Aim of the task ::
Retype the whole listing below, character for character.

Provided records ::
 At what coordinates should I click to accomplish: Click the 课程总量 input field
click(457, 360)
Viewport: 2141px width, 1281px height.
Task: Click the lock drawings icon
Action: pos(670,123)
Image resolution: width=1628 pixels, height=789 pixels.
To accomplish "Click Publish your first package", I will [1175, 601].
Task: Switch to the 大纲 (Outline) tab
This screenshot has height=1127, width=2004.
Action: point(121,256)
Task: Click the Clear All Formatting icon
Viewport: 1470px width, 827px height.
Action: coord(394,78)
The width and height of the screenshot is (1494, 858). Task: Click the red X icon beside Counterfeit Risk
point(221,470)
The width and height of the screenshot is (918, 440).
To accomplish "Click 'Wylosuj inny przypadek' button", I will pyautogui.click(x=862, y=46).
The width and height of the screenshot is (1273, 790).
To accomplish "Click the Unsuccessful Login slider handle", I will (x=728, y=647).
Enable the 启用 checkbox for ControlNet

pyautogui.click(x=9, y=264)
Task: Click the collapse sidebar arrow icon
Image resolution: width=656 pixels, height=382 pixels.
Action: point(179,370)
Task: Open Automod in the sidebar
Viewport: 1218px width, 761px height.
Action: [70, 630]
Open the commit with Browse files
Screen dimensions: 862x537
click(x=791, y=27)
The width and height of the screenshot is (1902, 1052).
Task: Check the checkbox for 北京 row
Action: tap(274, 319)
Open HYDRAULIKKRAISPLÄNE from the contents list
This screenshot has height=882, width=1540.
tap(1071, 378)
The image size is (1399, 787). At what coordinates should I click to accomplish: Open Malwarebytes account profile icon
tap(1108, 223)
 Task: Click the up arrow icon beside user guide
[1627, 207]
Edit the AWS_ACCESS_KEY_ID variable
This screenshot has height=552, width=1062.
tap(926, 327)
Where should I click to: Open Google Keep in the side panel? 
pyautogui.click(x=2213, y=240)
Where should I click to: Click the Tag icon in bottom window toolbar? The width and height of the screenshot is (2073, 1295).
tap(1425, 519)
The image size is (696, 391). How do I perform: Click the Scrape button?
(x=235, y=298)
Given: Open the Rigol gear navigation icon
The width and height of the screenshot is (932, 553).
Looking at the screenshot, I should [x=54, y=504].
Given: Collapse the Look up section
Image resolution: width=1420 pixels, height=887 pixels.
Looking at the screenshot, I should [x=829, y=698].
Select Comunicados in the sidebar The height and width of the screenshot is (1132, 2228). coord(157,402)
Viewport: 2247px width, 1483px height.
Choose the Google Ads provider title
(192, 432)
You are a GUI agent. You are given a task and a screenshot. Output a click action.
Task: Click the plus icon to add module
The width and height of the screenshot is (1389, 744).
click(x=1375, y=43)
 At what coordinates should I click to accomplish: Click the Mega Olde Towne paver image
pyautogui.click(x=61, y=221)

Answer box ::
 At what coordinates should I click to accomplish: Click the 课程总量 input field
click(457, 360)
Viewport: 2141px width, 1281px height.
Task: Click the lock drawings icon
Action: pos(670,123)
Image resolution: width=1628 pixels, height=789 pixels.
To accomplish "Click Publish your first package", I will [1175, 601].
Task: Switch to the 大纲 (Outline) tab
This screenshot has height=1127, width=2004.
Action: point(121,256)
Task: Click the Clear All Formatting icon
Viewport: 1470px width, 827px height.
Action: coord(394,78)
The width and height of the screenshot is (1494, 858). Task: Click the red X icon beside Counterfeit Risk
point(221,470)
The width and height of the screenshot is (918, 440).
To accomplish "Click 'Wylosuj inny przypadek' button", I will pyautogui.click(x=862, y=46).
The width and height of the screenshot is (1273, 790).
To accomplish "Click the Unsuccessful Login slider handle", I will (x=728, y=647).
Enable the 启用 checkbox for ControlNet

pyautogui.click(x=9, y=264)
Task: Click the collapse sidebar arrow icon
Image resolution: width=656 pixels, height=382 pixels.
Action: point(179,370)
Task: Open Automod in the sidebar
Viewport: 1218px width, 761px height.
Action: [70, 630]
Open the commit with Browse files
Screen dimensions: 862x537
click(x=791, y=27)
The width and height of the screenshot is (1902, 1052).
Task: Check the checkbox for 北京 row
Action: tap(274, 319)
Open HYDRAULIKKRAISPLÄNE from the contents list
This screenshot has height=882, width=1540.
tap(1071, 378)
The image size is (1399, 787). At what coordinates should I click to accomplish: Open Malwarebytes account profile icon
tap(1108, 223)
 Task: Click the up arrow icon beside user guide
[1627, 207]
Edit the AWS_ACCESS_KEY_ID variable
This screenshot has height=552, width=1062.
tap(926, 327)
Where should I click to: Open Google Keep in the side panel? 
pyautogui.click(x=2213, y=240)
Where should I click to: Click the Tag icon in bottom window toolbar? The width and height of the screenshot is (2073, 1295).
tap(1425, 519)
The image size is (696, 391). How do I perform: Click the Scrape button?
(x=235, y=298)
Given: Open the Rigol gear navigation icon
The width and height of the screenshot is (932, 553).
Looking at the screenshot, I should [x=54, y=504].
Given: Collapse the Look up section
Image resolution: width=1420 pixels, height=887 pixels.
Looking at the screenshot, I should [x=829, y=698].
Select Comunicados in the sidebar The height and width of the screenshot is (1132, 2228). coord(157,402)
Viewport: 2247px width, 1483px height.
Choose the Google Ads provider title
(192, 432)
You are a GUI agent. You are given a task and a screenshot. Output a click action.
Task: Click the plus icon to add module
The width and height of the screenshot is (1389, 744).
click(x=1375, y=43)
 At what coordinates should I click to accomplish: Click the Mega Olde Towne paver image
pyautogui.click(x=61, y=221)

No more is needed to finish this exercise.